Howard County Draws Straight Lines for IT Services and Operations

The Howard County, Md., government streamlined its IT operations and cut its contract approval times to a fraction of what they were by building out workflows and bundling business processes on a cloud platform, said Howard County’s Deputy CIO Tom Yeatts.

When Yeatts stepped into the Deputy CIO role, he saw a concerning reliance on institutional knowledge to track the myriad of hardware, software, applications and cloud services that the department relies on to deliver IT services.

Yeatts, an avid Star Trek fan, said that “short of a Vulcan mind meld,” accessing much of the necessary information wasn’t possible without hunting down various staff members.

This came to light early in his tenure when the established change management processes failed to identify an IT change that brought down the internal network. The impact was relatively contained but Yeatts was determined to prevent a similar situation in the future.

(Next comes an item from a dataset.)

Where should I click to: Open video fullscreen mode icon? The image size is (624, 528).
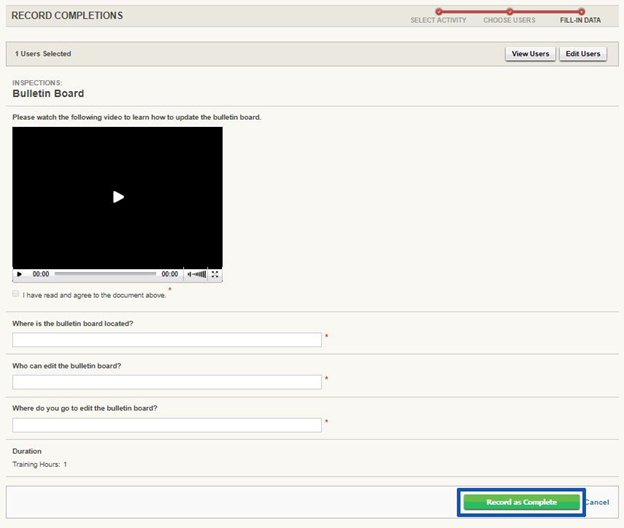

“I was looking specifically for something that would help me understand what we had on our network, that would, in some automated fashion, index everything, tell me the relationships between these things, and allow me to put a business process map on top of it,” Yeatts said at ServiceNow’s Knowledge 18 Conference in Las Vegas on May 9.

With ServiceNow, Yeatts found a cloud IT solution that helped achieve that vision. Within it, Yeatts’s department also created a workflow management process and service catalog that made finding documentation and securing department approval far less strenuous for the IT department’s clients.

“To get IT help, we had all these different forms. We had an intranet full of forms,” he said. “I didn’t even know which form to tell people to use. ‘Is it an IT project, or is it just equipment?’ Well, why should my client have to know?”

Frustration from clients that didn’t know how to log their IT service or purchase requests was compounded by a lack of visibility into those requests once they were in progress, Yeatts said.

“We have all these tasks that everyone in IT performs on a daily basis. Being able to see all of those in one place would really allow us to figure out what our resource allocation needs were and where our bottlenecks were in the process,” he said.

The county implemented a ServiceNow solution that incorporated aspects of IT service management and IT operations management. In addition to developing a clear map of the relationships between IT infrastructure and services, Yeatts wanted the external service and internal operation of the IT department to have concrete workflows that delegated tasks and optimized fast results.

The challenge was clear: Howard County serves around 300,000 citizens and 3,500 county employees. IT staffing is between 80-85 people, Yeatts said.

They needed to simplify all the run-around. Once they successfully mapped their infrastructure, the impact on their change management process was immediate and profound. Now the team could readily see the impact a change would have on business services.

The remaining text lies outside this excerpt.